Last Friday, it was reported that economic growth was only 2.4 percent in the second quarter of this year - far below what the Obama administration had forecast. Yet the administration and its supporters continue to be in denial about the fact that their policies are not working. Psychologists refer to the refusal to change one's mind when confronted with contrary evidence as cognitive dissonance.
As almost everyone now knows, there are two competing theories about how to revive the American economy. One theory is to promote the supply-side of the economy by cutting tax rates or at least to maintain the Bush-era tax rates and reduce spending and government regulation; the other theory is to follow the Keynesians' advice by allowing some or all of the Bush-era tax rates to increase while also increasing government spending and government regulations (which proponents call "more stimulus"). The new data, as captured in the accompanying chart, provides even more evidence as to which of these competing theories is correct.
The first theory was tried during the Reagan administration, and the second theory is now being tried during the Obama administration. Both administrations inherited an economy in trouble. President Reagan inherited an economy with stagnant growth (two years without real growth), rising unemployment and double-digit inflation. President Obama inherited an economy with falling growth and rising unemployment, but little inflation. President Obama likes to say that he inherited the "worst" economy since the Great Depression, but the fact is that the economic "Misery Index" (inflation plus unemployment) - which the Democrats used as a weapon against Republicans - was twice as high when President Reagan took office. (By the time President Reagan left the presidency, the Misery Index had dropped to less than half of what it had been when he assumed office.)

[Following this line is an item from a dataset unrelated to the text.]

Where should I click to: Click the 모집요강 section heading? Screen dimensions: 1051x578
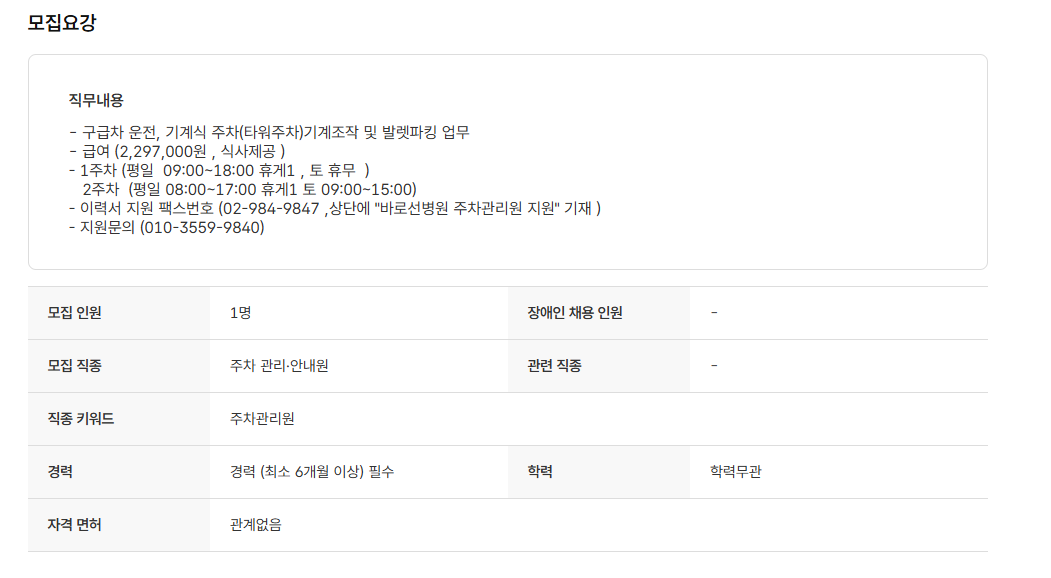click(62, 23)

The economy bottomed out in the fourth quarter of 1982 under Reagan, and the economy bottomed out in the second quarter of 2009 under President Obama. As can be seen in the accompanying chart, the economy grew more than twice as fast in the first four quarters after the 1982 bottom as it has in the four quarters since the 2009 bottom. During the 1983 recovery, the unemployment rate fell two full points, while during the present recovery unemployment has barely changed. Why the difference?
Reagan's policy was to sharply cut individual and corporate tax rates, and to restrain the growth in government spending and regulation. The Democrats, who were in control of the House of Representatives, resisted and delayed the Reagan tax cuts, so they were not fully implemented until 1983. Mr. Obama had the luxury of having his party in control of both houses of Congress, so he was able to get his proposed, massive government spending increases enacted almost immediately.
When Reagan left office in January 1989, he had presided over "seven fat years," as Bob Bartley, the now-deceased editor of the Wall Street Journal, called the Reagan era. Unemployment was half of its recession high, economic growth averaged more than 4 percent after the recession bottom in 1982, the deficit was falling and was under a very manageable 3 percent of gross domestic product, the GDP-debt ratio was falling, inflation had dropped by about two-thirds, and every American individual and company had seen very sharp reductions in their marginal tax rates - the maximum rate fell from 70 percent to only 28 percent by the time Reagan left office.
Keynesian economics, practiced during the late 1960s and 1970s, became thoroughly discredited with the stagflation of the 1970s - which, in theory, was impossible under the old model - and the subsequent Reagan supply-side boom. The Clinton administration, after its so-so economic performance in the first term with small increases in tax rates and government spending, partially reverted to Reaganomics in its second term; with a capital-gains rate cut and reductions in spending as a percentage of GDP. The result was very strong economic growth and budget surpluses.
Given the above facts - which have the benefit of being true (unlike many "facts" delivered by our elected officials) - would you follow the Reagan/Clinton II economic policies or the Obama ones? Where is the evidence - empirical evidence, as contrasted with theoretical models - that Obamanomics will work, particularly, since it is not now working as advertised? Will the Misery Index be cut by more than half during the Obama administration, as it was during Reagan's terms, or will it rise? Obama economic advisers Paul Volcker, Larry Summers and Christina Romer have, at times, all advocated polices totally contrary to the ones that Mr. Obama is now practicing. Are they, like many of those in the Democratic Party, all suffering from cognitive dissonance by continuing to push a failed model?
The economy performed better under Reagan's supply-side policies than President Carter's economic team had forecast it would if their man had been re-elected and continued his high-tax, Keynesian policies. The economy is now performing worse than Mr. Obama's economic team forecast with its Keynesian policies. Looking at the evidence, it strains credulity to believe that the economy will actually perform better next year when all the tax increases are slated to go into effect. When will Congress wake up?
Richard W. Rahn is a senior fellow at the Cato Institute and chairman of the Institute for Global Economic Growth.